>
王珩没吃多少,率先放下了筷子,说了声,“我吃完了,你们慢用。”
便头也不回的上了楼。
江南垂眼看了下对方的空碗,知道王珩没吃多少,菜没动几口,大多时候在吃米饭。
自己彻底把某人惹生气了,他千不该万不该在某人仍然处在恐惧中的时候站出来指责他,即使那是他对王珩的担忧和关心。
自己习惯了抓嫌犯的惊心动魄,王珩却是第一次见,何况凶犯还动了刀,没受伤已经是万幸。
见王珩上了楼,江胜舟才敢打开憋了半天的话匣子。
“怎么了?江南!”
“生气了!”
江南也放下筷子,顿时没了吃饭的心情。
“为什么?”
江胜舟不太理解。
“我一着急,说错话了!”
“你说什么了?他能这么生气?”
“以为是他主动抓人的,所以就指责了一句。”
江南低头说道。
他两手手指交叉,来回摩挲着,想通过这单一的动作来缓解焦躁的情绪。
江盈盈和杜渐微两人都没作声,静默地坐着听哥俩在讲事件经过。
“你是猪脑子吧!
即使是他主动,你也不该这种时候指责,估计早吓坏了!
又不是一个罪犯!
是两人!
两人!
其中一个还带刀,幸亏他会几招,脑子也反应快,否则早吃大亏了。”
江胜舟恨铁不成钢,“其中一个被打成那样,说明两人打半天了,姐要不来,咱们一时半会儿还不能出门。”
“是,做笔录时候,我听见了。”
江南两只手的手指仍摩挲着,“当时太着急,错怪他了。”
“别想了,进去哄哄吧!”
“嗯,我去看看。

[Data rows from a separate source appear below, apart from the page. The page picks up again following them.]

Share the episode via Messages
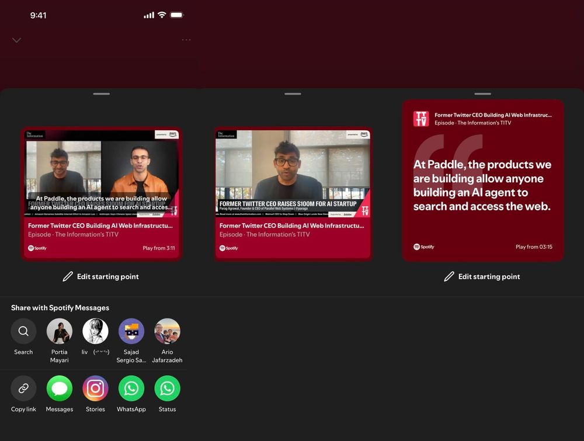(x=59, y=388)
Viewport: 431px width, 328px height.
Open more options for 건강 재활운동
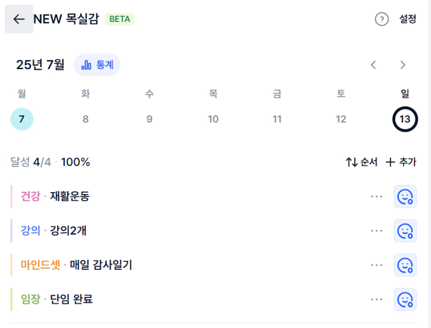[377, 197]
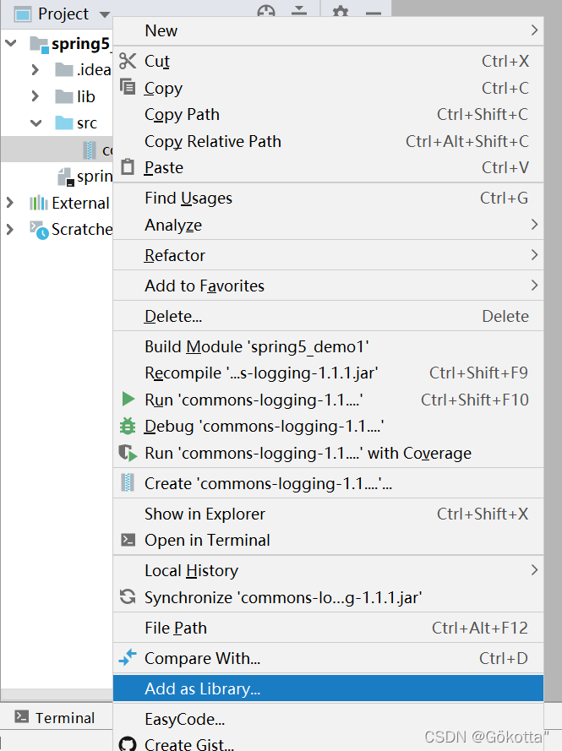Expand the .idea folder in project tree
Screen dimensions: 562x751
pyautogui.click(x=35, y=70)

”
江南起身,上了楼。
轻轻推开卧室的门,卧室里漆黑一片。
他踏入黑暗,悄悄地走近床边,便闻到了对方身上的沐浴露味道。
王珩已经洗完澡,换了睡衣睡着了。
蜷着身子,背对着门,江南把被子往上拉了拉。
他没敢坐在床上,怕吵醒对方。
直接盘腿坐在了地毯上,后背抵着床边,表情木然,没有说话。
他这样在黑暗里静坐了许久,仔细听,还能听到黑暗里低声啜泣的声音,像森林的风声穿过大提琴,发出的低沉而又沉重的幽咽。
王珩起初睡得很沉,后来便做起了梦。
梦里他仍在使劲追赶着罪犯,转眼又进入了一片森林,风里夹杂着哭声,哭声时断时续,以至于这哭声把他从睡梦里拽回了现实。
他睁开眼,卧室里仍然漆黑一片,厚重的窗帘透不进一丝光亮,把光遮住,谁也分不请外面是白昼还是黑夜。
他并未起身,也没有动,黑暗里他茫然望了一会儿,墙壁纸上模糊的花朵图案,墙角模糊的五斗柜轮廓……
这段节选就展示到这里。